Argentine. Clacso 2018: «Entre la ventriloquie et l’absence d’autocritique». La fin du «cycle des progressismes»

Par Maristella Svampa

L’ouverture du «Forum de la Pensée critique» de Clacso 2018 [1] a été ce qui ressemble le plus à une carte postale de «mots d’ordre» arrêtée dans le temps. Le manque d’autocritique des «progressismes» [2] a été total, soutenu par la solidarité inconditionnelle qui s’exprimait à travers les voix émues des présentatrices et des présentateurs, parmi lesquels alternaient des journalistes ou des universitaires connus, clairement identifiés avec les «progressismes».

Le discours de Cristina Fernandez de Kirchner [présidente de décembre 2007 à décembre 2015 de l’Argentine, une figure aussi de la corruption] a été politiquement autocentré, sans une quelconque réflexion autocritique. Bien que la première caractéristique ne soit pas une nouveauté, il est surprenant que l’ex-présidente croie qu’elle a tout inventé, y compris les mouvements sociaux! «Dans l’année 2001 il y avait des piqueteros [3] dans les rues, il n’y avait pas de mouvements sociaux, aujourd’hui il y a des organisations sociales qui sont les enfants de notre propre gouvernement», a-t-elle osé dire, sans que bouge un seul de ses sourcils.

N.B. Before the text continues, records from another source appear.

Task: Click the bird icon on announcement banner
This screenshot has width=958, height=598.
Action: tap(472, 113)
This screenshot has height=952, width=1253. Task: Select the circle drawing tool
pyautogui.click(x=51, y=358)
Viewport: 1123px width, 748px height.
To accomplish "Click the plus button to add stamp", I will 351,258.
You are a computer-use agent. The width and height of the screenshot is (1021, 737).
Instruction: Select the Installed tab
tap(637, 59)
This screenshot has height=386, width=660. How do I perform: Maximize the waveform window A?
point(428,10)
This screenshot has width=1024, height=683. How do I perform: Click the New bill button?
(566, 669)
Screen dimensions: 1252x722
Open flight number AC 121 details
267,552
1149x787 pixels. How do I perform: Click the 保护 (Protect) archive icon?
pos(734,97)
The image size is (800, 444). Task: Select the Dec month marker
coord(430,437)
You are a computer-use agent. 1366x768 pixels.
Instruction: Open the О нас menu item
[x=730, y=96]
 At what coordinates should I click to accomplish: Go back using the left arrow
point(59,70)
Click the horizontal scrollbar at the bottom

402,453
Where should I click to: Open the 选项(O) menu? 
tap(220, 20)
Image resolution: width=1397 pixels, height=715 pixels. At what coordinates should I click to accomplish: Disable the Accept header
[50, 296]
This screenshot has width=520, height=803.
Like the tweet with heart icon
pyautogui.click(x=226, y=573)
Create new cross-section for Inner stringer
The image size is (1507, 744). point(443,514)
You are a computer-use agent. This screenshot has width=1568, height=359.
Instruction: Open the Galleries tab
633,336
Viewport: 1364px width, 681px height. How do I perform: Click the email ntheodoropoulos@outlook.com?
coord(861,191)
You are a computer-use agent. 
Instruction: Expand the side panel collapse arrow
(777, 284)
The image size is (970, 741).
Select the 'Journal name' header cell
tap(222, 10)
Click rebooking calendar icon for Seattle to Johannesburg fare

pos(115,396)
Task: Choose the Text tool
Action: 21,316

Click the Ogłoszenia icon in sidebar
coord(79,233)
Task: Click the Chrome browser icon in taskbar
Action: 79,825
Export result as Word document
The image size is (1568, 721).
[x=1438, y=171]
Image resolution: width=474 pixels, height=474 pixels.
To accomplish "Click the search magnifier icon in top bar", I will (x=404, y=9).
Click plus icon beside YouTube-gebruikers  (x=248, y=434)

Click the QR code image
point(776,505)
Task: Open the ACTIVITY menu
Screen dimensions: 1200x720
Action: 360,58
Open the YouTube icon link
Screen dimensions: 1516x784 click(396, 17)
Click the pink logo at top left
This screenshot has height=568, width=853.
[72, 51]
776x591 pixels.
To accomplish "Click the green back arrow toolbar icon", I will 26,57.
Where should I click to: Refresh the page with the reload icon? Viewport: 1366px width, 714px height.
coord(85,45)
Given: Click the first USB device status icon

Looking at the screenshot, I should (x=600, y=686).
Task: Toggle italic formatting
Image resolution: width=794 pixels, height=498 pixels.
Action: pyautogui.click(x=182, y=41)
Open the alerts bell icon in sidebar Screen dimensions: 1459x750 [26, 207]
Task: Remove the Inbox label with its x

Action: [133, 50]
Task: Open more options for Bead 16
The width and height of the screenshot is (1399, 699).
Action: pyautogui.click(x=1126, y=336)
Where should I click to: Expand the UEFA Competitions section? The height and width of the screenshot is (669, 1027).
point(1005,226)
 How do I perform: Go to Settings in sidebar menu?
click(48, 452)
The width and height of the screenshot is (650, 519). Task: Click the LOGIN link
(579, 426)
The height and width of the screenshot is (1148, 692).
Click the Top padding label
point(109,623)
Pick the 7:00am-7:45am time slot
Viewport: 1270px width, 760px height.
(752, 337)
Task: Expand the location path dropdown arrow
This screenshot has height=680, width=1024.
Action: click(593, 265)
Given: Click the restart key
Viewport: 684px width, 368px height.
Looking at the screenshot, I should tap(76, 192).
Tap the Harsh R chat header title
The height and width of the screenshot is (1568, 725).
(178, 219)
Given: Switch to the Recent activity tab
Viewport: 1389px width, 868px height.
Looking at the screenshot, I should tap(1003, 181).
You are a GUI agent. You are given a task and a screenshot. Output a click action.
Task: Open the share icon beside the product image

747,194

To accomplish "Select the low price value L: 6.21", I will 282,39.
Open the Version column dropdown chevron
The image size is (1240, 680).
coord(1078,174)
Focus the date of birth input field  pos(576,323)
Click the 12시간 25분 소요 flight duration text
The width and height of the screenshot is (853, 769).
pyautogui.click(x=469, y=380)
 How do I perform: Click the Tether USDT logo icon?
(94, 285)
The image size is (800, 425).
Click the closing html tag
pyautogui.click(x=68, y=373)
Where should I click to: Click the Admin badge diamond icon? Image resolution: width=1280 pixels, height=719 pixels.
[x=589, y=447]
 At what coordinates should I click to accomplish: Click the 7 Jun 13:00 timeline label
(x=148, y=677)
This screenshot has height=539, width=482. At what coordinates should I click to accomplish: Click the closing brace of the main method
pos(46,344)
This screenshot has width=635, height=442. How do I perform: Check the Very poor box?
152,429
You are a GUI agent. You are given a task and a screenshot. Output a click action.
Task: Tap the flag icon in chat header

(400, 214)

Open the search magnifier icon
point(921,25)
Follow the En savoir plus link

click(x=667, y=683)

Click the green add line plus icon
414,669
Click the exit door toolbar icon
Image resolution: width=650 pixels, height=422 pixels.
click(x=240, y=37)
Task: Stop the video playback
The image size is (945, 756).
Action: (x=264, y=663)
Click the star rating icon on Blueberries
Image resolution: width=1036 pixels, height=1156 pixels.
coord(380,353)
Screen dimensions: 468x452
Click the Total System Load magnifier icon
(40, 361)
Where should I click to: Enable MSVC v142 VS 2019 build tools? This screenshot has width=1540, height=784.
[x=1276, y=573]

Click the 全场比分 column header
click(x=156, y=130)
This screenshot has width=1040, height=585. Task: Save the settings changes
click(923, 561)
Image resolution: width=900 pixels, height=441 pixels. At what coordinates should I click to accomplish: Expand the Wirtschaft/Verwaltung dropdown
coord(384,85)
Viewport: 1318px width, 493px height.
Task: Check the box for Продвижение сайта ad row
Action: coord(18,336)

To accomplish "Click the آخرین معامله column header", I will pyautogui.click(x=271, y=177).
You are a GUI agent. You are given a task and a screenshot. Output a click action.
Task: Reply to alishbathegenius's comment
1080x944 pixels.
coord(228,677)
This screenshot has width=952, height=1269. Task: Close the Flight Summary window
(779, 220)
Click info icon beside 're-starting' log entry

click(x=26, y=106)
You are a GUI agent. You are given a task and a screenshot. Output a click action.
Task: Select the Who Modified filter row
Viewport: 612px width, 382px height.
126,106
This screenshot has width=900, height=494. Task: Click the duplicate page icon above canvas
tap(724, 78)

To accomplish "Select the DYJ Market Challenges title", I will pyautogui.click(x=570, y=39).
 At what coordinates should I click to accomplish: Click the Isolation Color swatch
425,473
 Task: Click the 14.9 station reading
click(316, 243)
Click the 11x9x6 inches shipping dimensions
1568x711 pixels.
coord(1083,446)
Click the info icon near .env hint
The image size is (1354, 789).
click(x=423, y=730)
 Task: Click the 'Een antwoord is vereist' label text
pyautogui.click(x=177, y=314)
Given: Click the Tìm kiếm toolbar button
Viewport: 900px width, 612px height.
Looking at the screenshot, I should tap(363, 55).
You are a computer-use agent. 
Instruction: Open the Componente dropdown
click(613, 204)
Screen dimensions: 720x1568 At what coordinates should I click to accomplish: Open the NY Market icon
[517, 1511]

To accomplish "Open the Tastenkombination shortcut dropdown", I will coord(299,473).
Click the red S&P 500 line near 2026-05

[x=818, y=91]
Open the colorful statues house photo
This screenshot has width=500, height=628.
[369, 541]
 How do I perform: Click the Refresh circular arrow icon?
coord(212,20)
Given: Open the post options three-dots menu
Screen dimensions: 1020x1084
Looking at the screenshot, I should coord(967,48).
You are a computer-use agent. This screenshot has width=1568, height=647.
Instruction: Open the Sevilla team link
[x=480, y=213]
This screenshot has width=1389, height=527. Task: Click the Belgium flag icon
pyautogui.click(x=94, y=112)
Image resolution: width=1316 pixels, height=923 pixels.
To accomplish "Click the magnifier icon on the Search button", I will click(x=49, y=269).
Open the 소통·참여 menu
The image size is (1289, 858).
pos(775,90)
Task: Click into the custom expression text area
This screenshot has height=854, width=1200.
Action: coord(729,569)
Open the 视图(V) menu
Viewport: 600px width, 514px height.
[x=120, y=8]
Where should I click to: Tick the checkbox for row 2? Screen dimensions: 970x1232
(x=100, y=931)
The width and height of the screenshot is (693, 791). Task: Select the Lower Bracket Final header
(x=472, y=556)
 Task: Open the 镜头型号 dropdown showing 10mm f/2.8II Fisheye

Le seul qui a osé remettre en question les «progressismes» d’un point de vue de gauche a été le colombien Gustavo Petro, dont le discours a incorporé le nouveau langage de la critique contre les néo-extractivistes et a posé clairement l’alternative face à l’enjeu de civilisation qui est devant nous, celle de la nécessaire option en faveur de la vie que les gauches doivent faire aujourd’hui.

Le second jour du Forum on a entendu les voix critiques de quelques intellectuels. Sur cette ligne, celle du collègue vénézuélien Edgardo Lander, qui a proposé une réflexion autocritique sur ce qui arrive au Nicaragua et au Venezuela, fut la plus remarquable, mais ce fut aussi une voix assez solitaire.

Bien que le discours du vice-président bolivien Àlvaro Garcia Liñera ait ébauché une timide analyse des «limites du progressisme», il a semblé placer ses attentes et espoirs dans une prochaine «vague progressiste» plutôt que sur sa propre expérience politique.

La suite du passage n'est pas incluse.